Perhaps best of all—at least for me—is that you can’t delete what you’ve written in ink. I’ve tried using an iPad with an Apple Pencil for handwritten notes and have reviewed a few digital writing tablets, and they always feel counterproductive to me. As an obsessive self-editor, I can’t resist the erase and undo tools that digital notepads provide. The only option with paper is to forge ahead.

This resonated deeply.

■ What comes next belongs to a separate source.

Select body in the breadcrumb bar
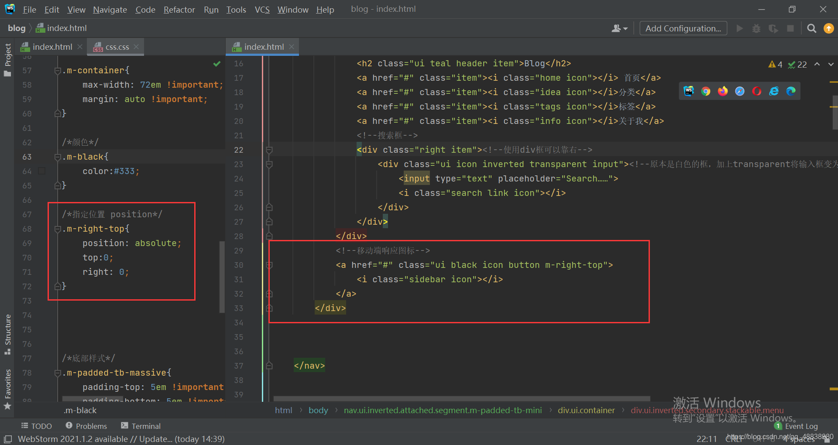838x445 pixels. [318, 410]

I, too, am an “obsessive self-editor”—for me, writing and editing are inextricably linked. (Or, as I first wrote, the act of editing is inextricably linked to the act of writing.) I’ll often spend more time editing a piece than I writing it, as I get bogged down on how to express this thought here rather than getting the broader ideas out.

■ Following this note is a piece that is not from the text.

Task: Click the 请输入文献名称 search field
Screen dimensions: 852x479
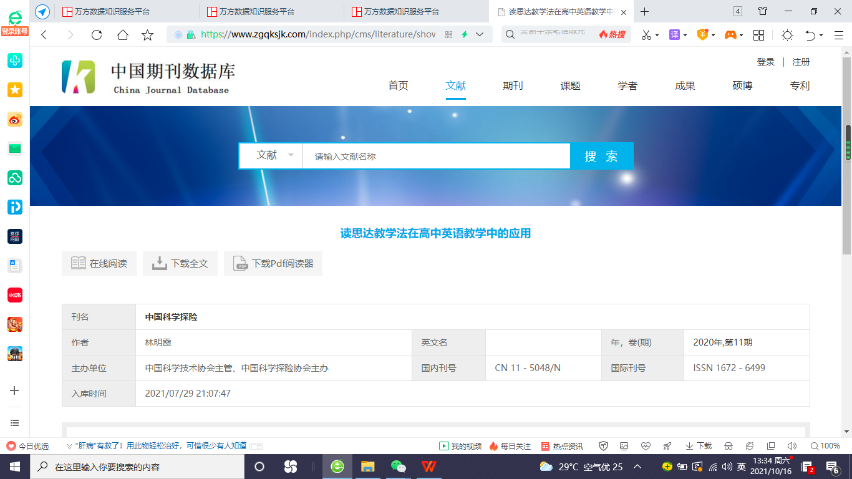Action: (x=435, y=157)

When I use an iPad and Apple Pencil, I end up with the worst of both worlds: a slower, harder-to-decipher output that I still endlessly edit as I write—truly a hell-on-earth scenario.

I’m going to experiment with drafting a few future pieces on paper. Will I find it “relaxing” and “less stressful,” as Newman did, or be frustrated by my inability to refine as I go? It’s been years since I wrote more than a few sentences by hand. I’m as worried about cramps in my hand as I am in my writing style.

‘Twenty Years of Kraft’

From “Bryan” at the Field Notes Dispatches blog:

The anniversary date of “Field Notes” varies a bit, depending on who you ask. Aaron Draplin first used the name (typeset, of course, in all-caps Futura Bold) on a customized one-off red hardcover notebook in 2002. Our “official line” sets the birth of the company in mid-2007, when Coudal Partners and Aaron first printed a batch of 3-Packs for the “Swap Meat,” followed shortly by the establishment of “Field Notes Brand” as an actual thing.

But a good case can be made that the very first Field Notes were made in “early January 2005,” making this, January 2025, an important 20th anniversary.

I’ve been using Field Notes since September 2007[1], and a subscriber to their gorgeous quarterly Limited Editions since at least June 2016 (possibly 2014)—though I reluctantly admit that most of them have become collector’s items rather than daily carries.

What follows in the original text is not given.